Abstract

Mesoporous silica-supported palladium nanoparticles represent promising catalyst materials for lean methane oxidation. However, as only secondary palladium–silica interactions could be generally established in such compounds, active phases would inevitably agglomerate during the long-term reaction and finally result in performance deterioration and poor recyclability. Via the ammonia evaporation (AE) method, we successfully prepared highly active, stable, and recyclable Pd/Santa Barbara amorphous-15 (SBA-15) catalysts for lean methane oxidation. Our Pd/SBA-15-AE catalyst, which not only exhibited excellent catalytic performance for lean methane oxidation (T90 = 335 °C in the first reaction cycle) but also achieved complete methane oxidation at 400 °C in the fifth reaction cycle of the designed test, presented more application potential than its impregnated and ion-exchanged counterparts.
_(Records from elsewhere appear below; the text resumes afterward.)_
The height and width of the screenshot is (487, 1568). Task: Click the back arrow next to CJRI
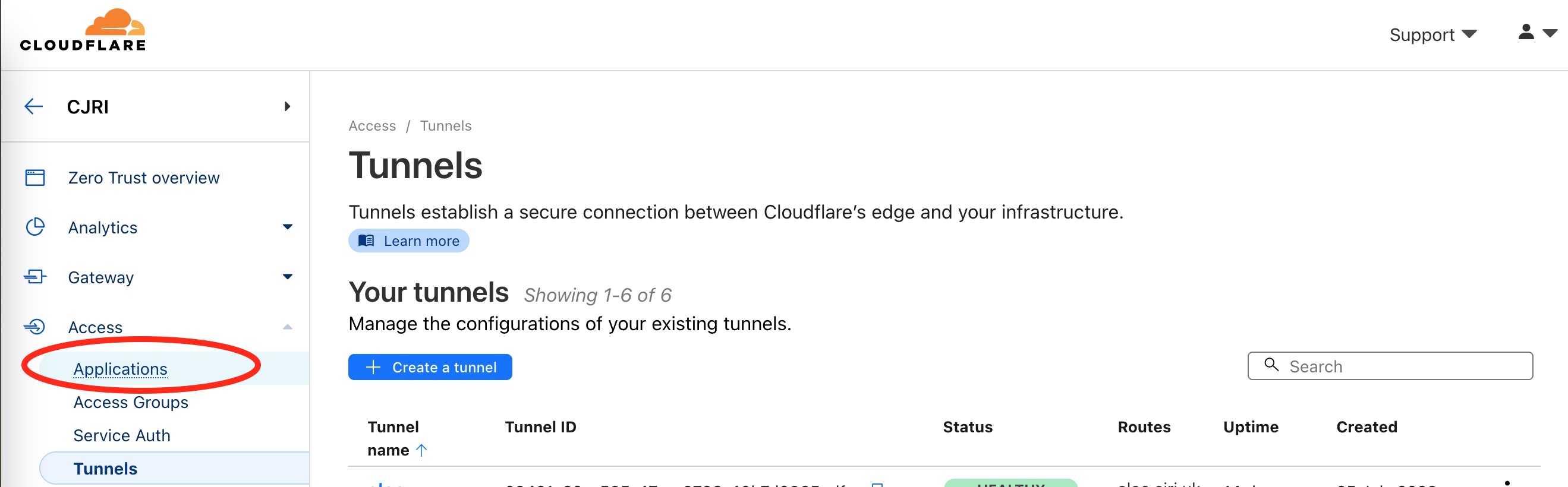(x=33, y=106)
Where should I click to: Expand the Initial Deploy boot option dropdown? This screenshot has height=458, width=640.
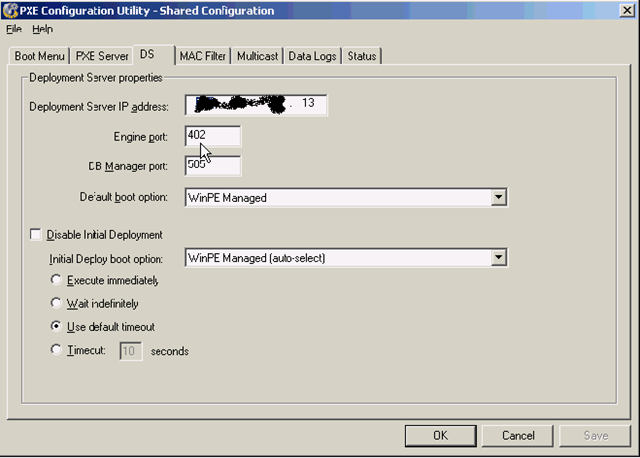(499, 259)
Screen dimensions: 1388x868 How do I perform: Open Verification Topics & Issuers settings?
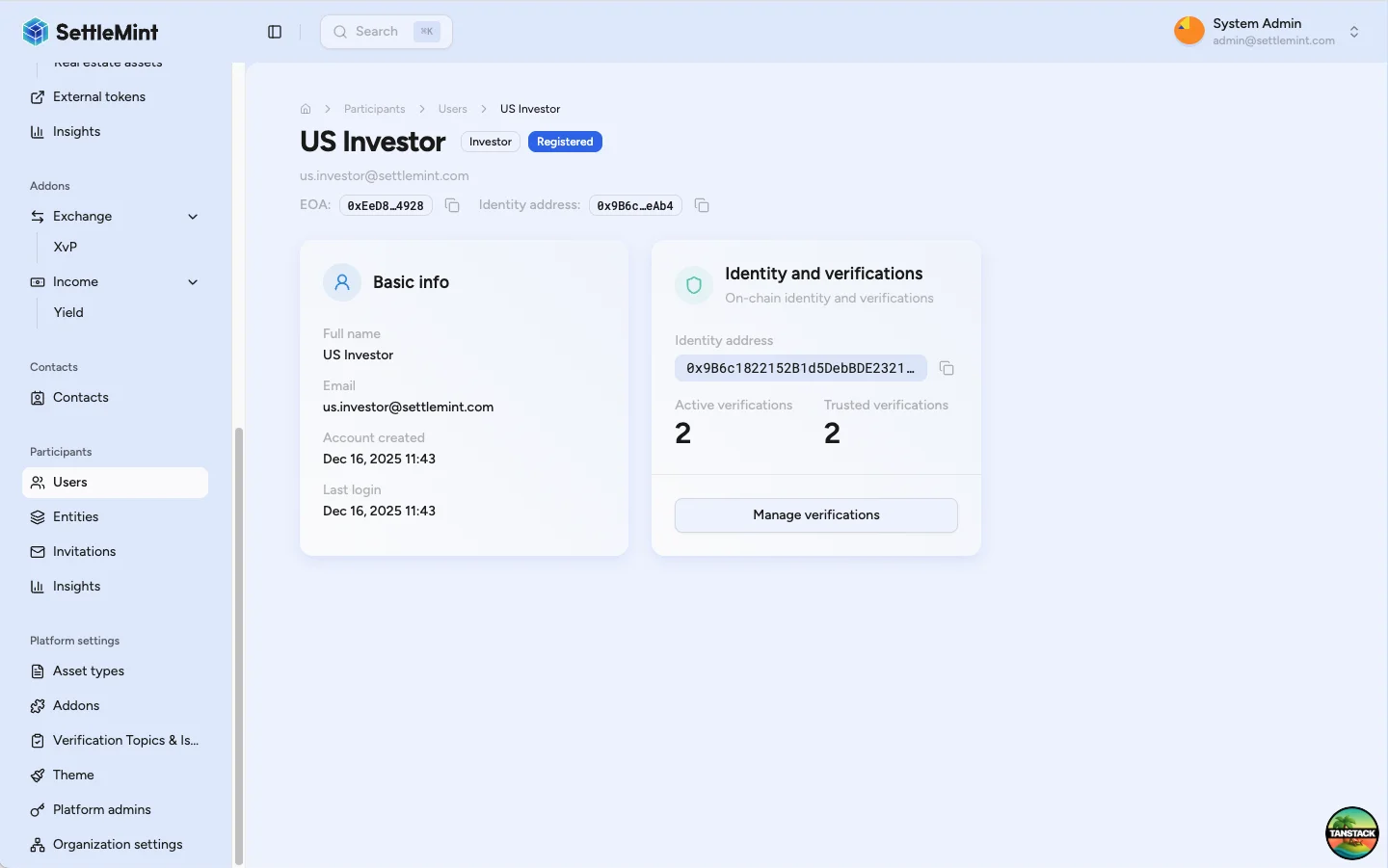(125, 741)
Combined with systematic characterizations, the enhanced palladium–silica interaction in AE-prepared catalysts was confirmed and proved to be critical for their excellent catalytic properties. DFT calculations revealed that the binding strength of palladium atoms on the surface-defected silica surface was enhanced when comparing with that on the perfect ones, finally rationalizing the obtained conclusion at the molecular level. The approach proposed in this work to create enhanced metal–support interactions may provide some inspiration for the design of application-oriented palladium catalysts.